===== TASK MATERIAL =====

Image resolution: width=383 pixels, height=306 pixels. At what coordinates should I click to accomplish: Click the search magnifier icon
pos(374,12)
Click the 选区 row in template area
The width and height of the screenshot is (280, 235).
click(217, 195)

=====
===== TASK MATERIAL =====

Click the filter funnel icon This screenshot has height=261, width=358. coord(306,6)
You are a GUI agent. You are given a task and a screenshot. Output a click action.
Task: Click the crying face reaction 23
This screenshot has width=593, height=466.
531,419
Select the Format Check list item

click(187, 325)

=====
===== TASK MATERIAL =====

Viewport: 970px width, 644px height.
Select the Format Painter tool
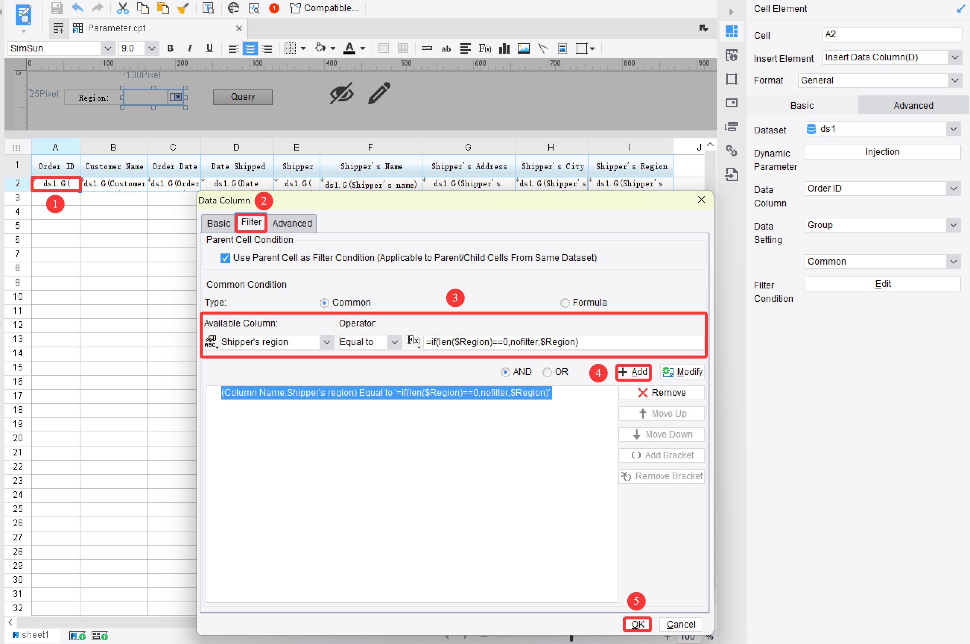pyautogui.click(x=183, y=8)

=====

[DO THIS] Print the stretch of the listing from the line containing "Viewport: 970px width, 644px height." through the line containing "pyautogui.click(x=183, y=8)", reproducing each line exactly and leaving the pictures out of the answer.

[RESPONSE BELOW]
Viewport: 970px width, 644px height.
Select the Format Painter tool
pyautogui.click(x=183, y=8)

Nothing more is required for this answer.